*Written instruction*.
Write out the stretch from the line containing "Where should I" through the end of the material as a JSON list of strings, one per line, with blank lines omitted. Leave the pictures out.

*Record set*.
<<<<
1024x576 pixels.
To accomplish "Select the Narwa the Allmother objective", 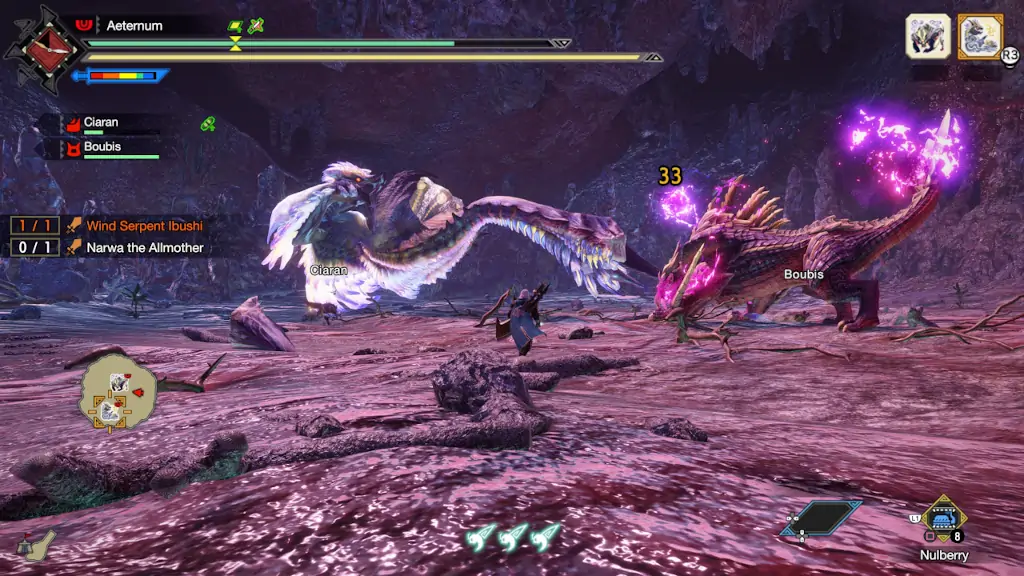I will pos(144,248).
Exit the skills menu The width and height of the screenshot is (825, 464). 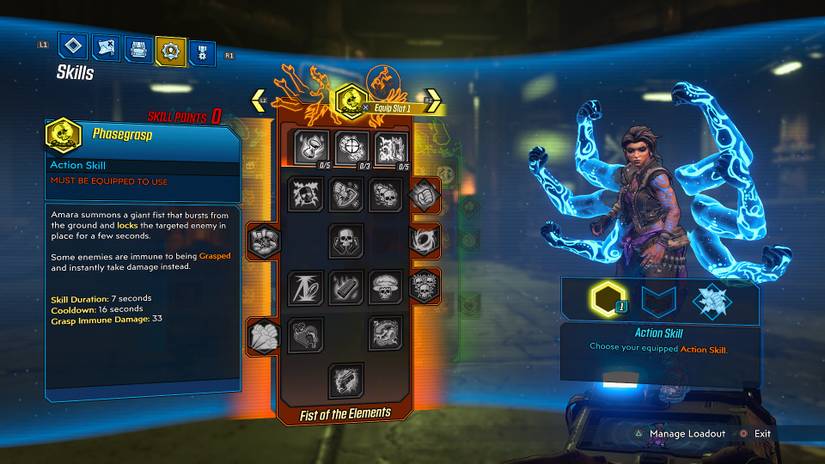point(762,434)
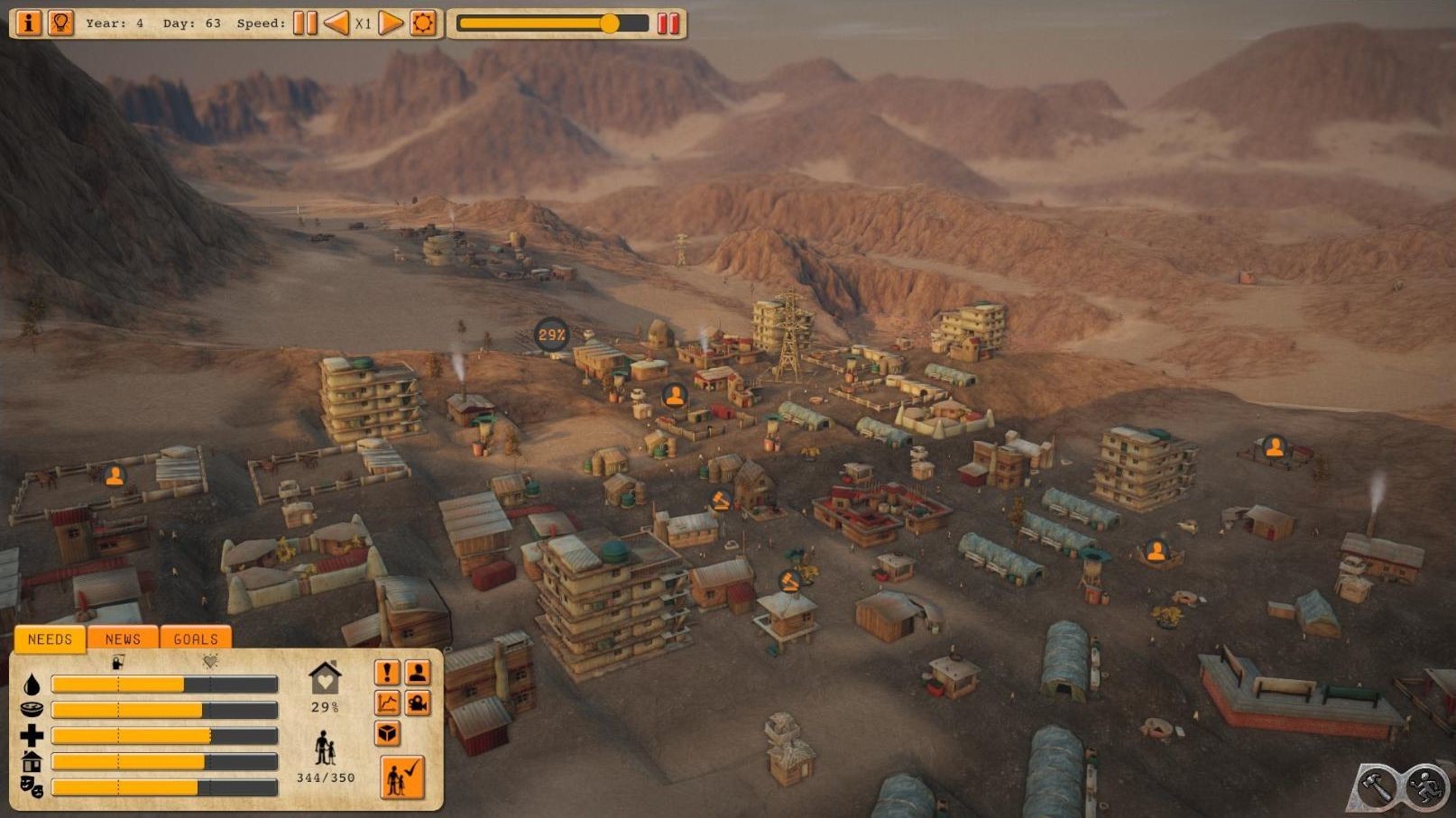The height and width of the screenshot is (818, 1456).
Task: Select the Needs tab
Action: [x=50, y=639]
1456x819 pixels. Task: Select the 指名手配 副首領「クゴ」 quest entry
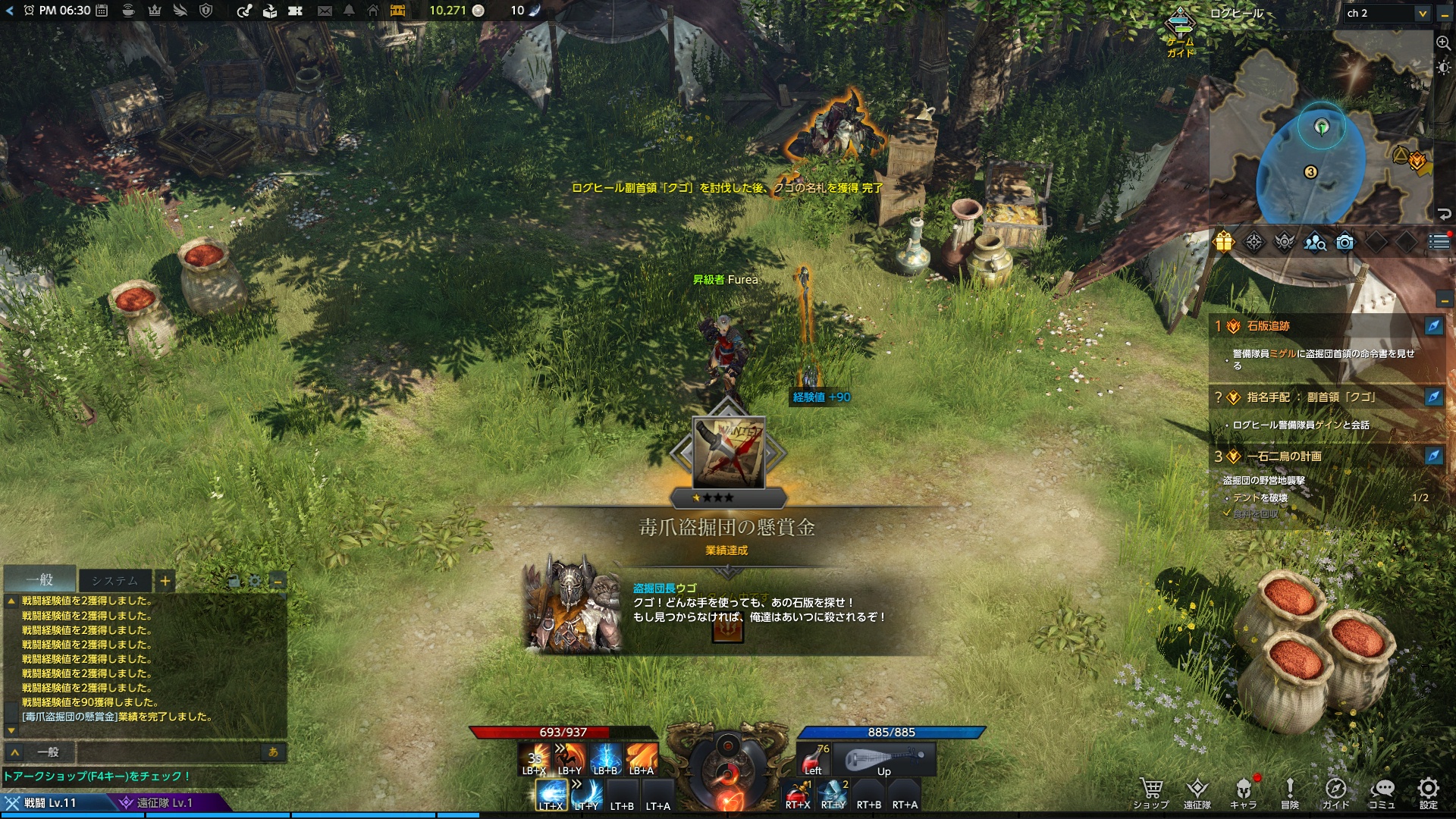click(1310, 397)
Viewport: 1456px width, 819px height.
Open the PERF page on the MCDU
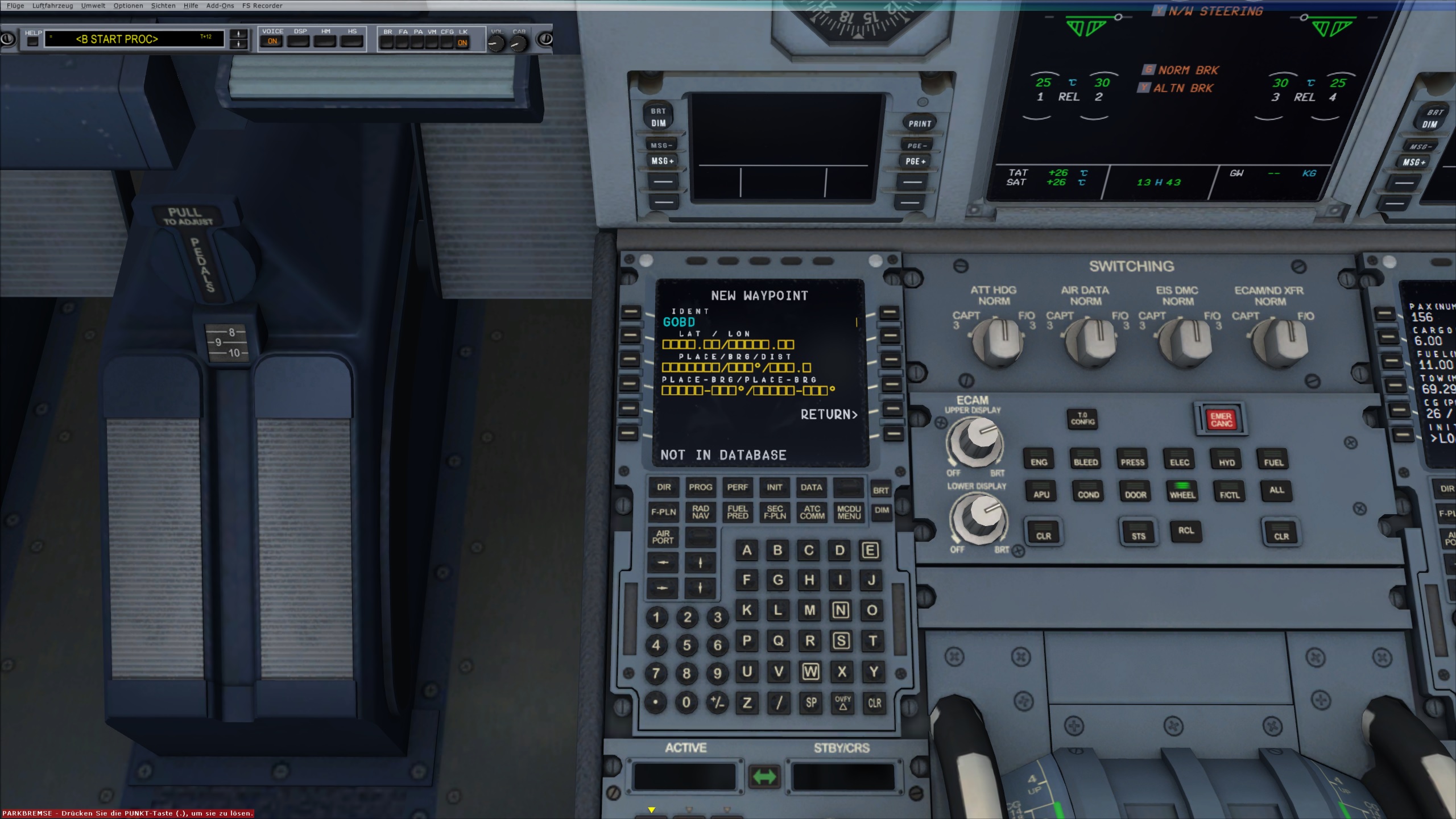tap(737, 487)
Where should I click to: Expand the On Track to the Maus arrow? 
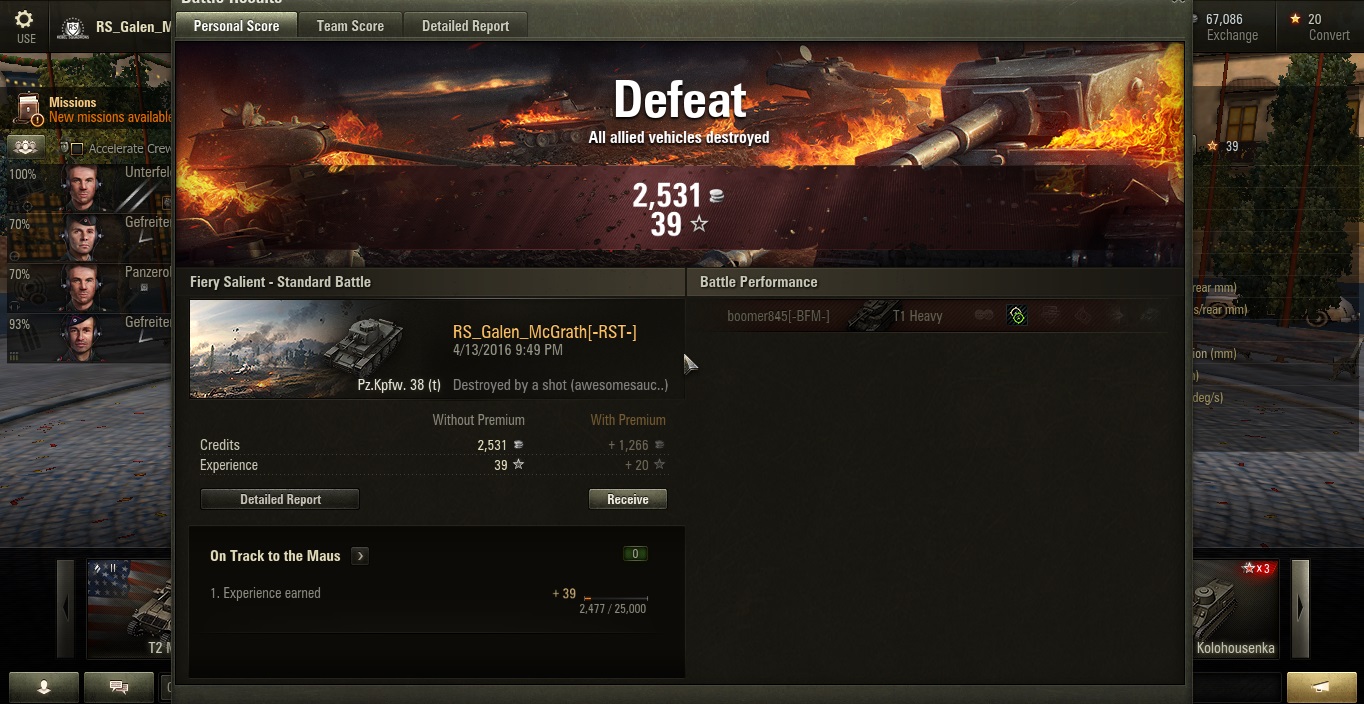(x=360, y=556)
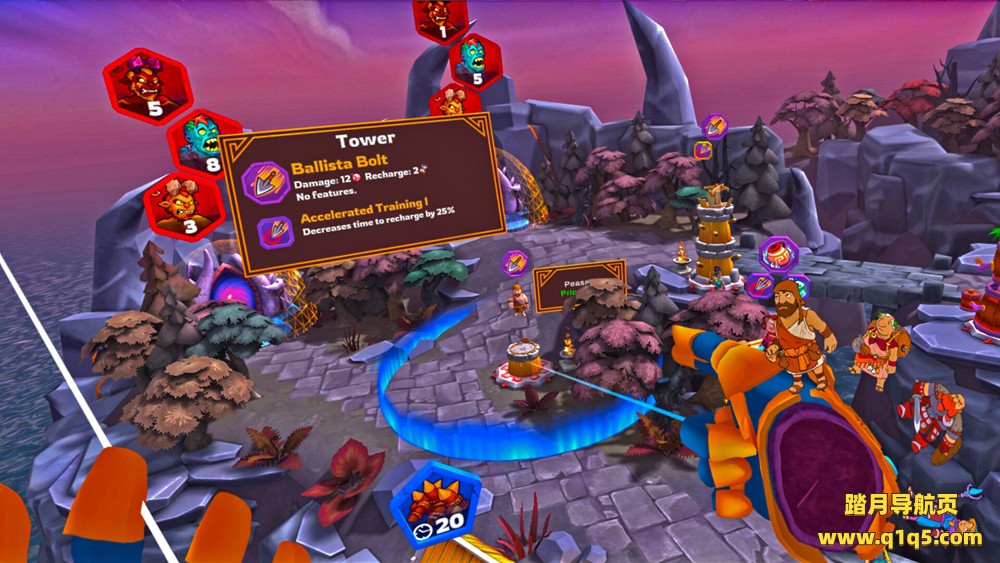Select the red demon hexagon showing 1
Image resolution: width=1000 pixels, height=563 pixels.
coord(440,18)
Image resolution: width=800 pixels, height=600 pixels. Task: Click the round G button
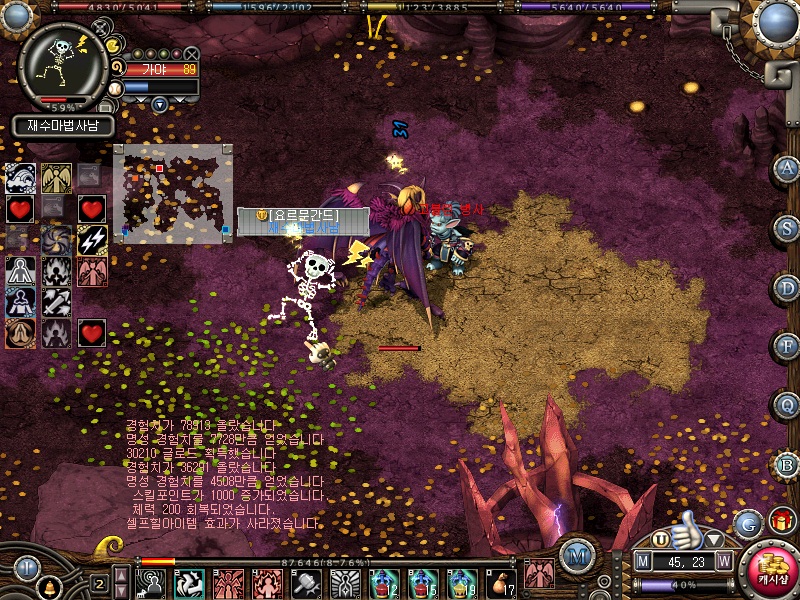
>>>>
*Solved problem*.
[
  "Where should I click to: Expand the On Track to the Maus arrow? ",
  "(x=360, y=556)",
  "Select the red demon hexagon showing 1",
  "Image resolution: width=1000 pixels, height=563 pixels.",
  "coord(440,18)",
  "Image resolution: width=800 pixels, height=600 pixels. Task: Click the round G button"
]